Even these authors, however, warm to Lafayette. During America’s struggle for independence, they write, “there was at least one Frenchman however, whose concern for America seemed motivated by something other than raw self-interest”, even if they add, a couple of pages later, that, "in truth it is not altogether clear how well Lafayette actually understood the principles he was fighting for ”, and by extension therefore that, “for more than two centuries, whenever tensions arose between the United States and France, the French rarely missed an opportunity to invoke the memory of Lafayette as a way of shielding their true motives”.



Indeed, Lafayette might not have expressed the principles he was fighting for at the time of the American Revolution in the way historians have done since, but there is no doubting the sincerity of his convictions. And in the ultra turbulent times of the French revolution, some 20 years later, it was certainly not easy to “establish those principles of liberty and human brotherhood”, in the words of Harteau’s tribute. By all accounts, Lafayette was a moderate at a time of extremists, a bringer of order at a time of anarchy, in favour of establishing a constitutional monarchy in the aftermath of a monarch’s bloody execution. As the revolution spiralled out of control, he only saved his head by being outside the country, having been taken prisoner by the Austrians during the revolutionary wars. And while his wife, from the de Noailles aristocratic family, was able to escape from revolutionary Paris and join her husband, her sister, mother and grandmother all fell victim to the reign of terror, during which more than 1300 people were executed on the same guillotine in June and July of 1794.  During the post revolutionary period, Lafayette's relationship with Napoleon Bonaparte was strained, to say the least, and he spent the remaining years of his life as a moderate member of the Chamber of Deputies, playing a pivotal role in the mini Revolution of July 1830 when the “citizen king” Louis-Philippe was installed on the throne.

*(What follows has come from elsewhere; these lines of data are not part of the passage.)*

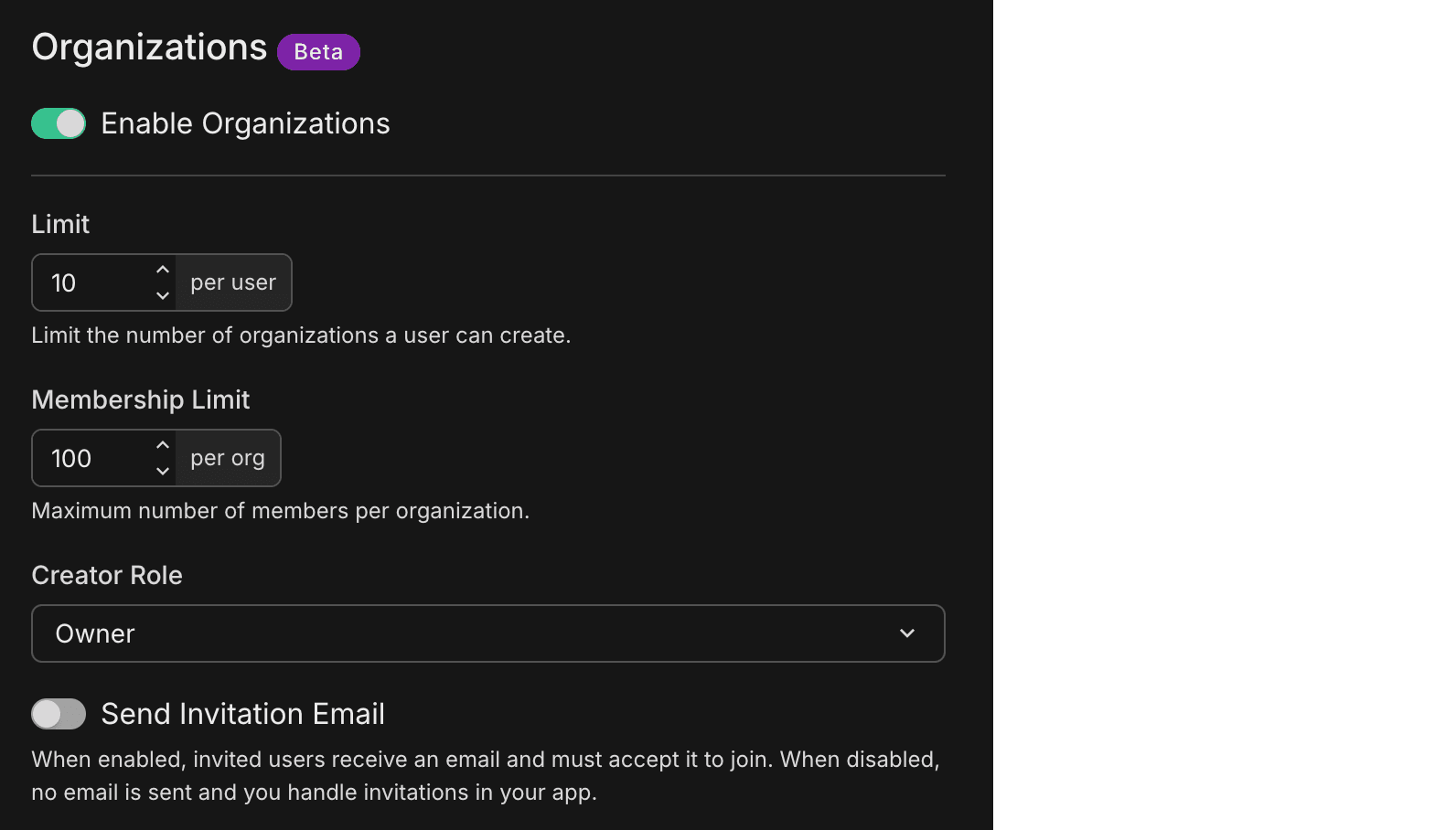Click the Enable Organizations label text
This screenshot has width=1456, height=830.
pyautogui.click(x=245, y=122)
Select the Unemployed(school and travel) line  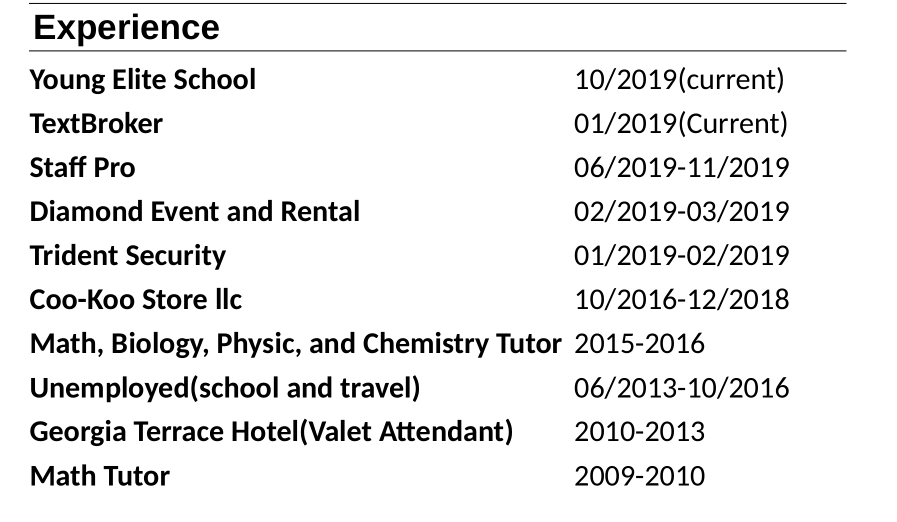(x=225, y=388)
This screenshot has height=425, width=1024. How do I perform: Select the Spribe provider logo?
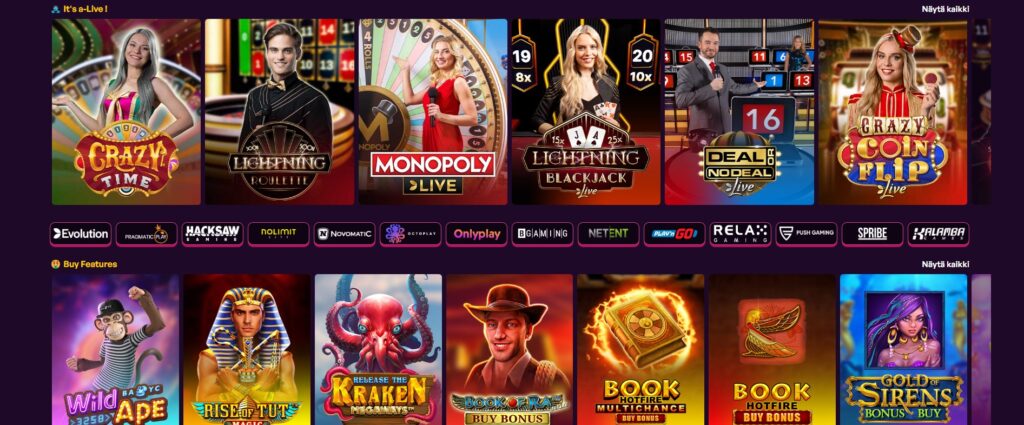pos(872,234)
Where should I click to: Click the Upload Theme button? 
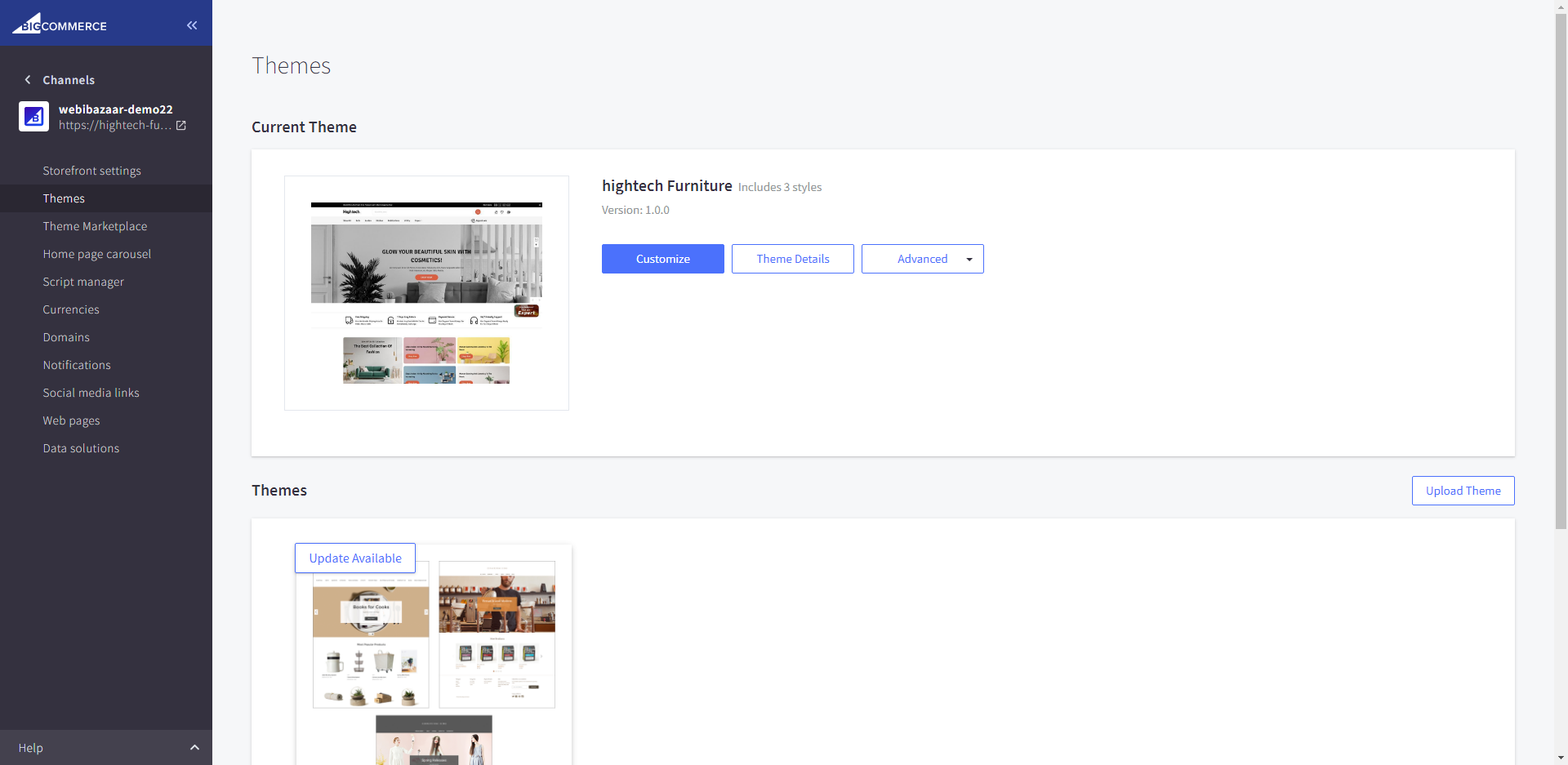(1463, 491)
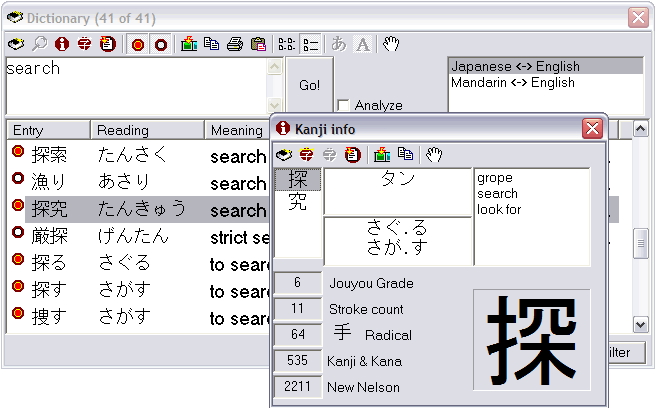The height and width of the screenshot is (408, 656).
Task: Click the Latin letter A toolbar button
Action: pos(363,44)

Lafayette’s last resting place, since his death in 1834, is the Picpus cemetery in Paris. I found it a strange place in many ways when I visited it recently, a small haven of peace and quiet, next to a noisy building site for a new university and across the road  from a large car dealership. The small number of elaborate tombs holding the remains of some of France’s most aristocratic families stand just yards away from three mass graves in which the bodies of many of those executed during the reign of terror were hastily and secretly buried in land that was consecrated only years later. Lafayette’s grave is easily recognisable in the far corner, with inscriptions in French and English and decorated with an American flag. It also holds American soil, brought back for this very purpose by Lafayette himself from his triumphant tour of America in 1824. Every year on July 4th, an American delegation runs up a fresh flag over the grave of its honorary citizen and lays a wreath. As to the ideals of liberty and human brotherhood, the universalist message of both France and the United States, they continue to resonate and inspire throughout the world, from China to Russia, from Iran to Tunisia, to name just a few of its more recent manifestations.